Per [rfd223], the web console is built as a static JS bundle served by Nexus. This means that it makes API requests directly from the browser. This RFD is about how we authenticate those requests. [owasp-session] is an excellent resource and is well worth reading for background. The determinations below largely represent things that have already been implemented in Nexus at the time of this revision.
In order to authenticate requests from the Console running in the user’s browser, Nexus must accept session cookies as an authentication method. The value of the cookie is a simple random string (see [owasp-session]) that points to at most one row in a sessions table. A session row contains a user ID foreign key. If a request comes in with a session cookie that points to a session in the DB that is not expired, the user is authenticated and identified as themselves.
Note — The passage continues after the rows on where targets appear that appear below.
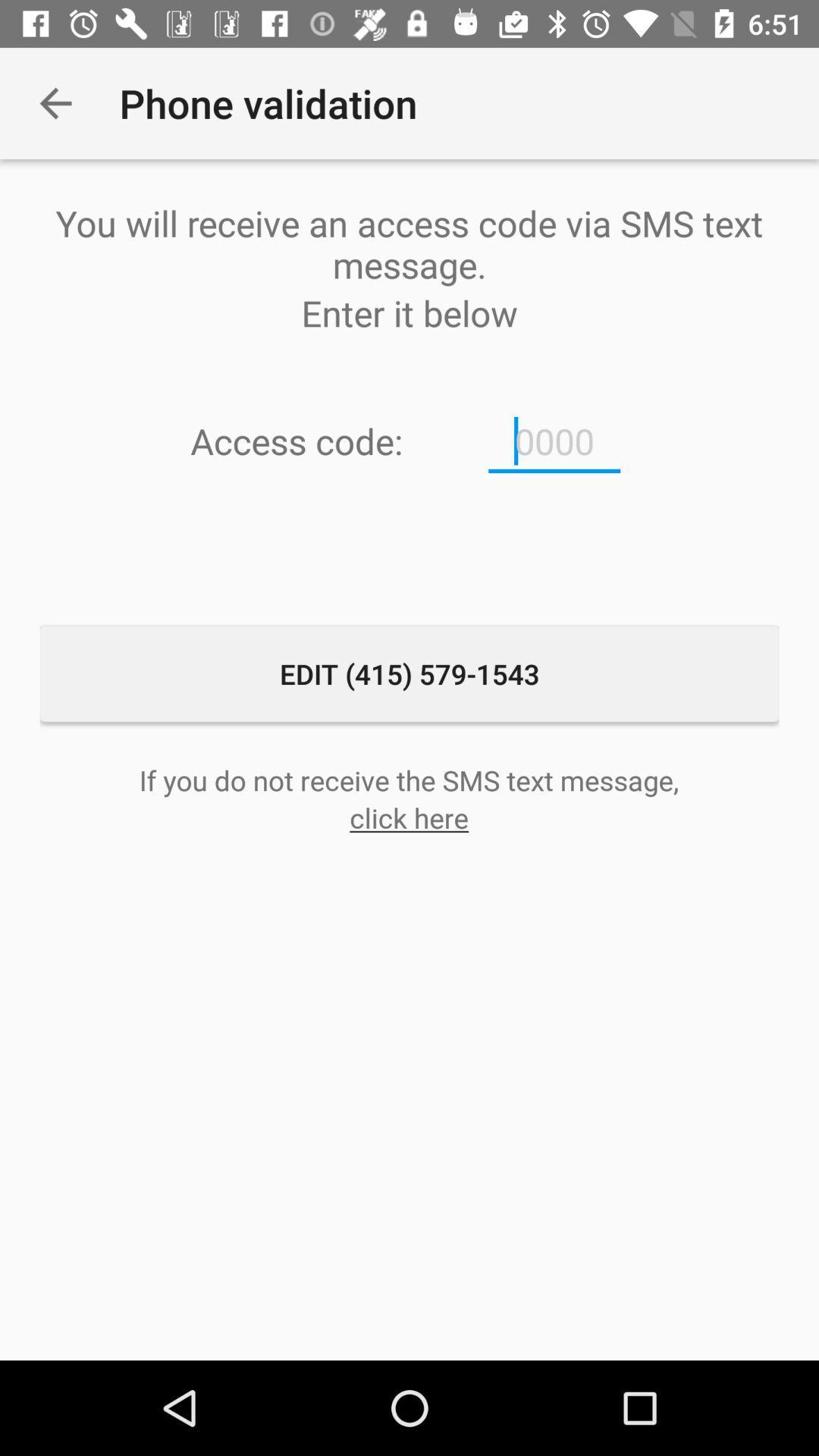 The image size is (819, 1456). I want to click on icon above you will receive icon, so click(55, 102).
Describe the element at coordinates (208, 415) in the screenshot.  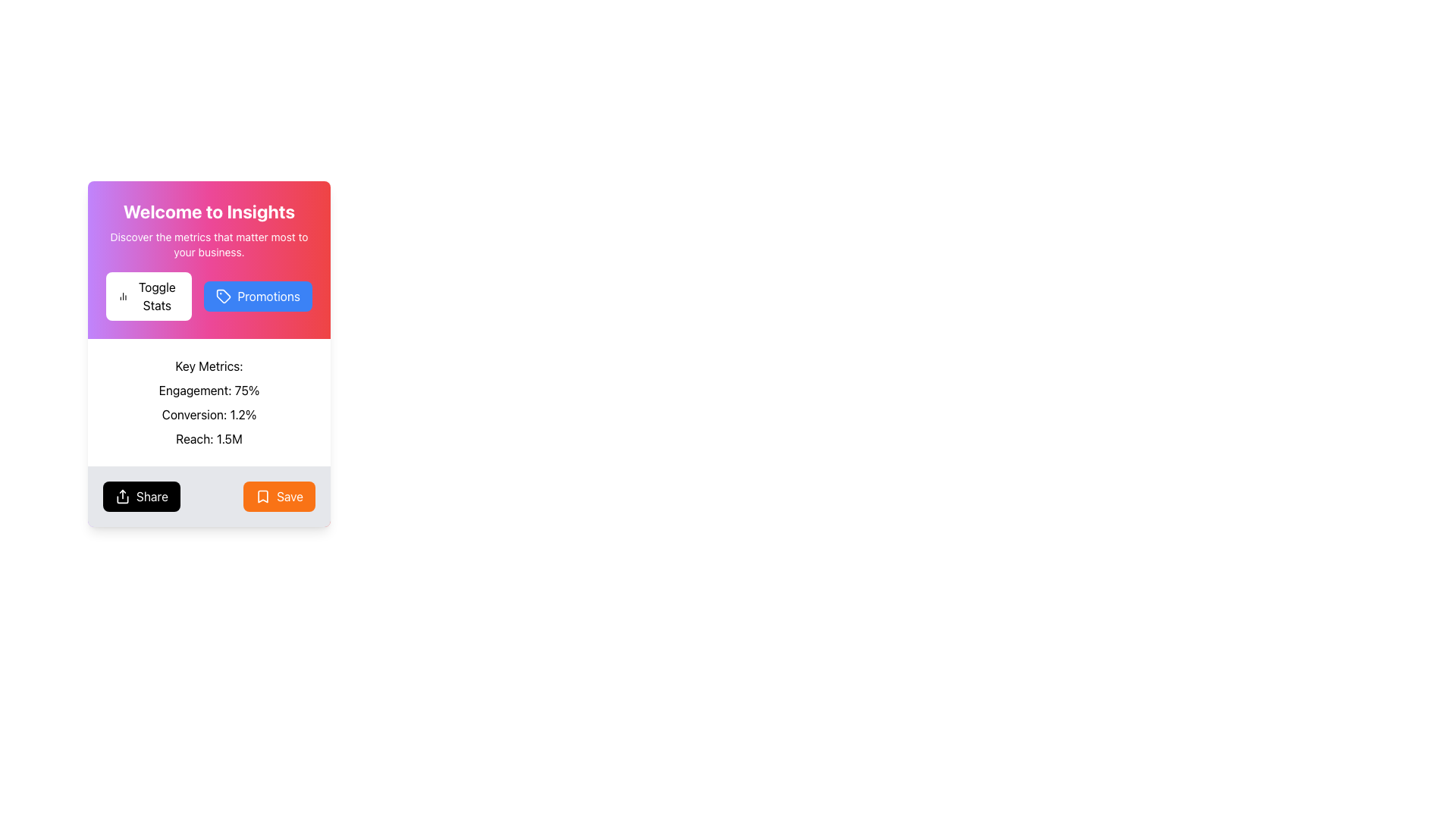
I see `text displayed in the Text Label that shows 'Conversion: 1.2%' located in the Key Metrics list, positioned below 'Engagement: 75%' and above 'Reach: 1.5M'` at that location.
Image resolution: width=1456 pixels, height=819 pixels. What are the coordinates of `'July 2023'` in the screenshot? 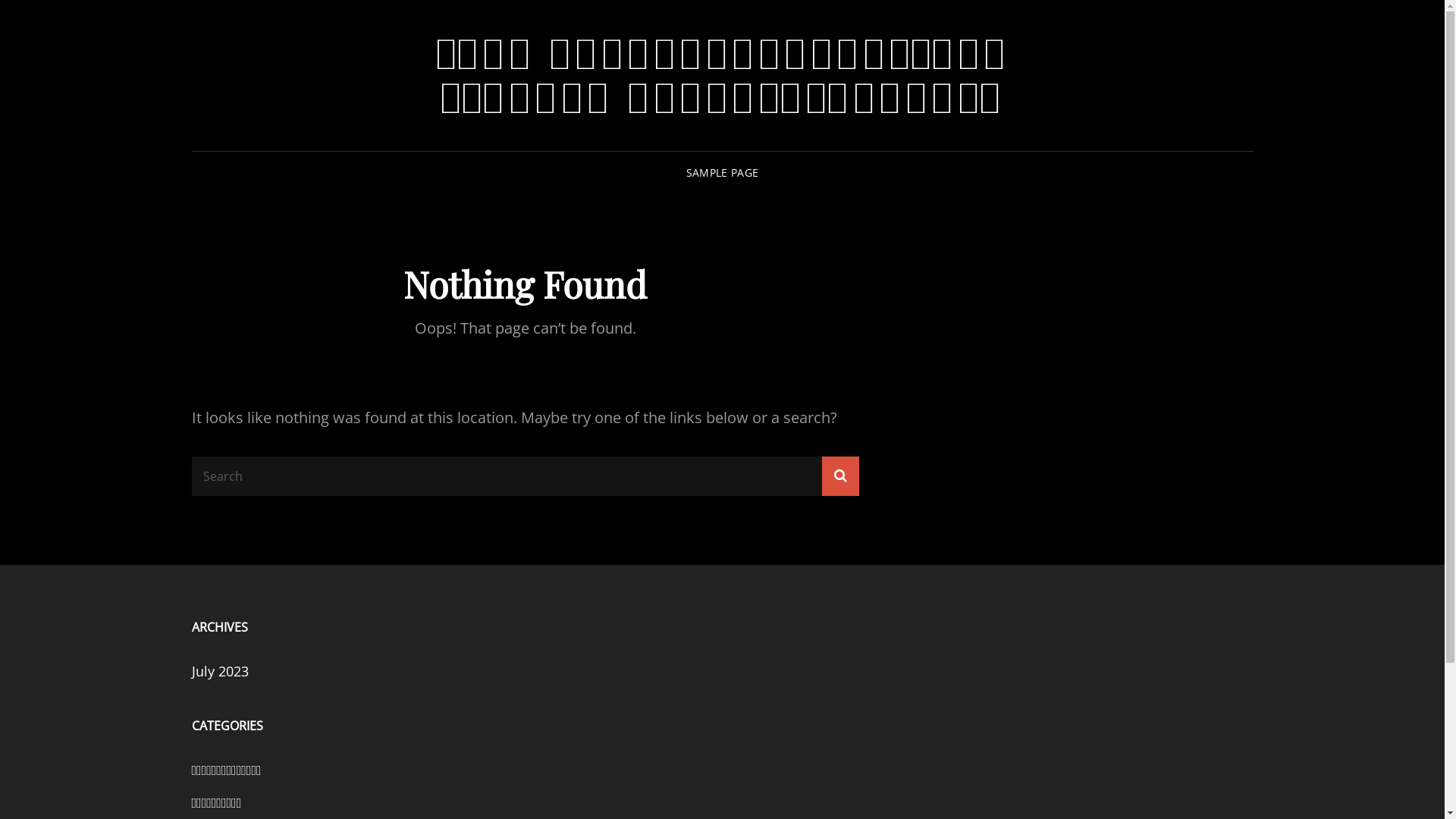 It's located at (218, 670).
Details in [security] section below.
SameSite=Lax, expiration time, don’t explicitly set a domain.
Mitigate CSRF with
SameSite=Lax + no mutations in GET requests (which we’re already doing). Due to browser support and subdomain weakness, combine with session-scoped CSRF token. Put token in HTML response (or non-
HttpOnly cookie) and have API requests send it back in a custom header. Custom header with arbitrary placeholder value (no token) may actually be sufficient due to browser restrictions on custom headers from other sites.
If the session is expired or nonexistent, Nexus’s response depends on whether the request is an API request or a console route request. For API requests, we respond with a 401 and the client decides what to do with that (in most cases we will likely redirect to a login page). But for console pages, we will want to return a redirect directly to the customer’s auth provider as indicated in the login flow diagram below.
As recommended in [owasp-session], there are two different TTLs that can cause a session to expire: an idle timeout and an absolute timeout. Precise numbers for these do not need to be determined here. They are configurable in Nexus.
Idle timeout is meant to be short, on the order of 30 minutes or an hour. Idle time is measured since the last successful use of the session. If the user does not do anything to trigger an authenticated request for the length of the idle timeout, the session expires. Upon successful use of a session cookie for authentication, the time of last use for that session is updated to
now in the database.
Absolute timeout is a bound on the total lifetime of a session, so it is measured from the time of session creation rather than time of last use. If a request comes in and time created was longer ago than the absolute timeout, the session is considered expired. It limits how long a session can be extended for. It is meant to be longer than the idle timeout.
For now we are hard-deleting sessions when they are found to be expired. For sessions that expire without a request actually coming in to trigger a deletion, we will also run a regular job to delete old sessions. Details TBD.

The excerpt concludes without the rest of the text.